After picking one red M&M, there are 18 green M&Ms left and 51 M&Ms total for the second pick, so the probability of choosing a green M&M is 18/51.
So, the probability of choosing a red M&M then a green M&M is:
(34/52) * (18/51) ≈ (0.6538) * (0.3529) ≈ 0.2308
Round to the nearest percent:
(a) Probability of both M&Ms being green ≈ 12%
(b) Probability of eating a red M&M then a green M&M ≈ 23%
Step-by-step explanation:
Of course! Let's break down each step of solving the problem:
(a) Probability of choosing two green M&Ms:
Step 1: Calculate the total number of M&Ms in the bowl.
Total M&Ms = 34 (red) + 18 (green) = 52 M&Ms
Step 2: Determine the probability of choosing a green M&M on the first pick.
Probability of first pick being green = Number of green M&Ms / Total M&Ms
Probability of first pick being green = 18 / 52
Step 3: Determine the probability of choosing a green M&M on the second pick, given that the first pick was green.
Since one green M&M has already been picked, there are now 17 green M&Ms left out of 51 M&Ms remaining.
Probability of second pick being green = (Number of remaining green M&Ms) / (Total remaining M&Ms)
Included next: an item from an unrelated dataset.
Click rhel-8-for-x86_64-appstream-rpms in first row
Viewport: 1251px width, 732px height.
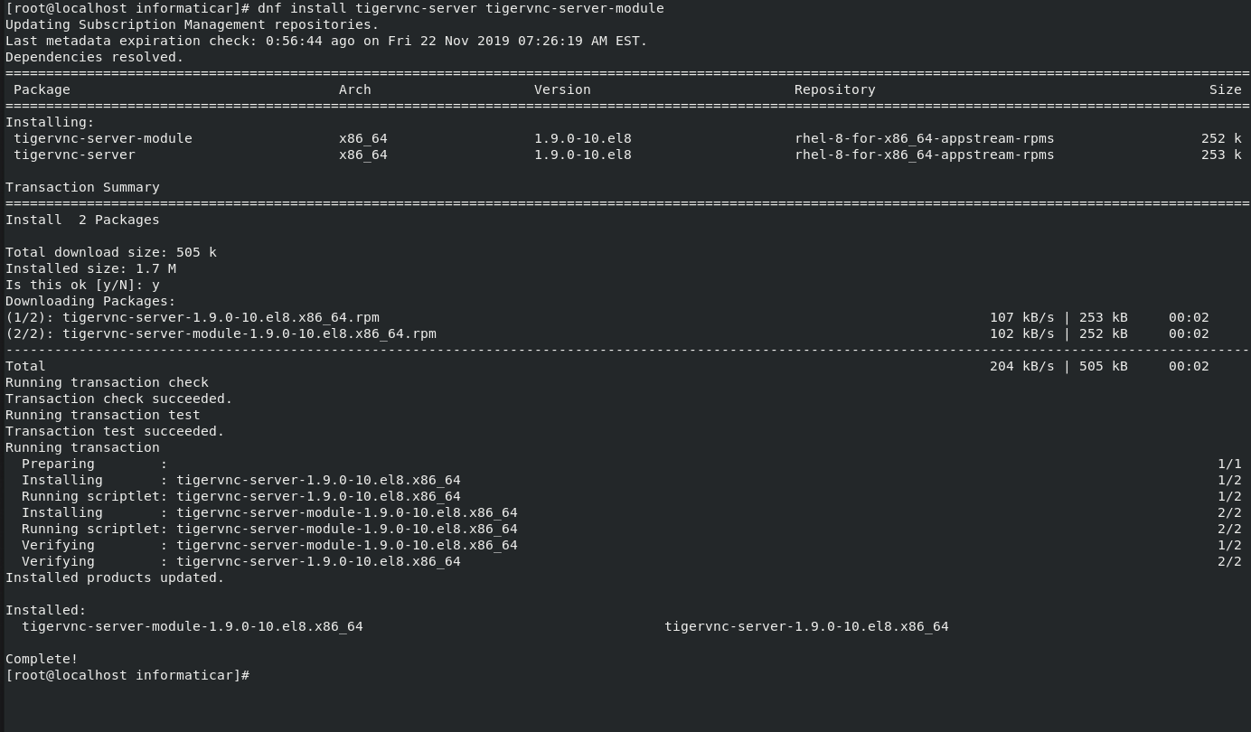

Probability of second pick being green = 17 / 51
Step 4: Multiply the probabilities from Steps 2 and 3 to find the overall probability of choosing two green M&Ms.
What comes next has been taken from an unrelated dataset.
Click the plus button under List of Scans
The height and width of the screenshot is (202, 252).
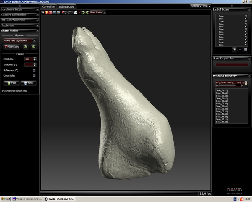(234, 49)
Probability of both M&Ms being green = (Probability of first pick being green) * (Probability of second pick being green)
(b) Probability of choosing a red M&M then a green M&M:
Step 1: Calculate the total number of M&Ms in the bowl. (Same as in part a)
Step 2: Determine the probability of choosing a red M&M on the first pick.
Probability of first pick being red = Number of red M&Ms / Total M&Ms
Probability of first pick being red = 34 / 52
Step 3: Determine the probability of choosing a green M&M on the second pick, given that the first pick was red.
Probability of second pick being green = (Number of green M&Ms) / (Total M&Ms after first pick)
Probability of second pick being green = 18 / 51
Step 4: Multiply the probabilities from Steps 2 and 3 to find the overall probability of choosing a red M&M then a green M&M.
Probability of eating a red M&M then a green M&M = (Probability of first pick being red) * (Probability of second pick being green)
Finally, round the probabilities to the nearest percent for both parts (a) and (b).